My take: The economic clout of the chicken industry

Chicken house Delmarva Chicken Association

The Delmarva Chicken Association has released its annual economic impact report. The report outlines the impact of a key driver in the Delaware economy.

The report also dispels some myths surrounding the key industry on the Delmarva Peninsula.

In good news for consumers, the wholesale value of chicken produced in the region fell by 14.6%. As supply chain snarls and other headwinds eased, chicken became more affordable.

That wasn’t great news for the industry, which did not see its costs drop by the same percentage. In fact, the number of jobs in the industry grew last year. The region did not lose any processing plants, which was not the case elsewhere in the country.

The number of chicken houses on the peninsula rose by less than a half percent, with the total number dropping by 4% over the past two decades. The number of chickens raised on the peninsula has only grown by 4.2% in past decades. The industry is now processing far more chicken grown outside of the region.


The stats counter much of the misinformation often thrown out on social media or from critics who would like to see the industry disappear.

The biggest myth is that growers are adding chicken houses. The current pace of construction is due to the need to replace obsolete structures. Capacity has increased, but we have not seen the long-feared mega-growing operations.

The industry faces its share of challenges including waste treatment issues and subdivisions encroaching on once well-buffered poultry farms. That’s the reason for initiatives such as dust control and landscaping buffers.

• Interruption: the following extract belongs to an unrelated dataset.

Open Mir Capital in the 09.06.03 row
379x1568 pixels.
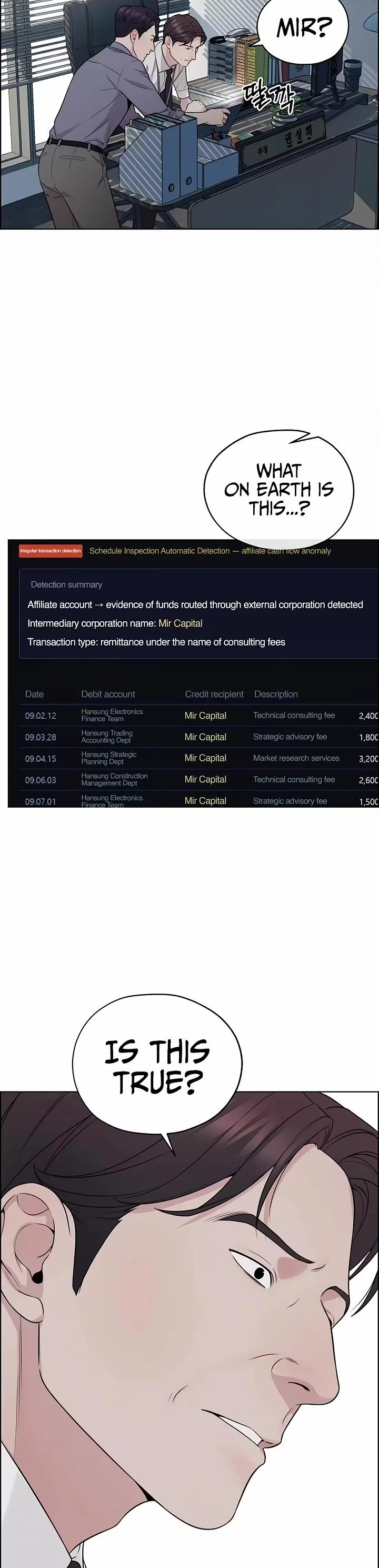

Processors have and invested upwards of $200 million in capital improvements that deal with issues like wastewater management.

Another challenge not included in the industry stats is a serious affordable housing shortage in Sussex, for many years, the nation’s leading poultry producer. This issue affects everyone from teachers to police to poultry workers.

The industry, while facing antitrust, environmental, and other issues, has shown an amazing amount of resiliency over the decades, and critics who often parachute in from the Washington Beltway at various times have to realize this industry is not going anywhere. – Doug Rainey, chief content officer.

In 2023, the Delmarva chicken community:1-year change10-year change20-year change
Raised 601.1 million chickens. 0.9%6.4%4.2%
Processed 4.4 billion pounds of chickens.0.6%21.0%37.6%
Operated 4,909 chicken houses on independently owned farms.0.4%6.3%-4.0%
The houses had a capacity of 138 million chickens2.4%10.9%14.5%
There were 1,213 chicken growers-9.1%-21.1%-36.8%
They earned $312 million in contract income2.8%*18.7%*31.8%*
There were 18,888 chicken company employees3.1%40.3%34.0%
They earned $876 million in wages, excluding benefits. -4.8%*40.5%*46.0%*
Feed ingredients for chickens were purchased for $1.5 billion.-4.8%*-8.9%*80.5%*
The wholesale value of chicken produced was $4.4 billion.-14.6%*17.5%*72.8%*
* Inflation-adjusted.
Source: Delmarva Chicken Association.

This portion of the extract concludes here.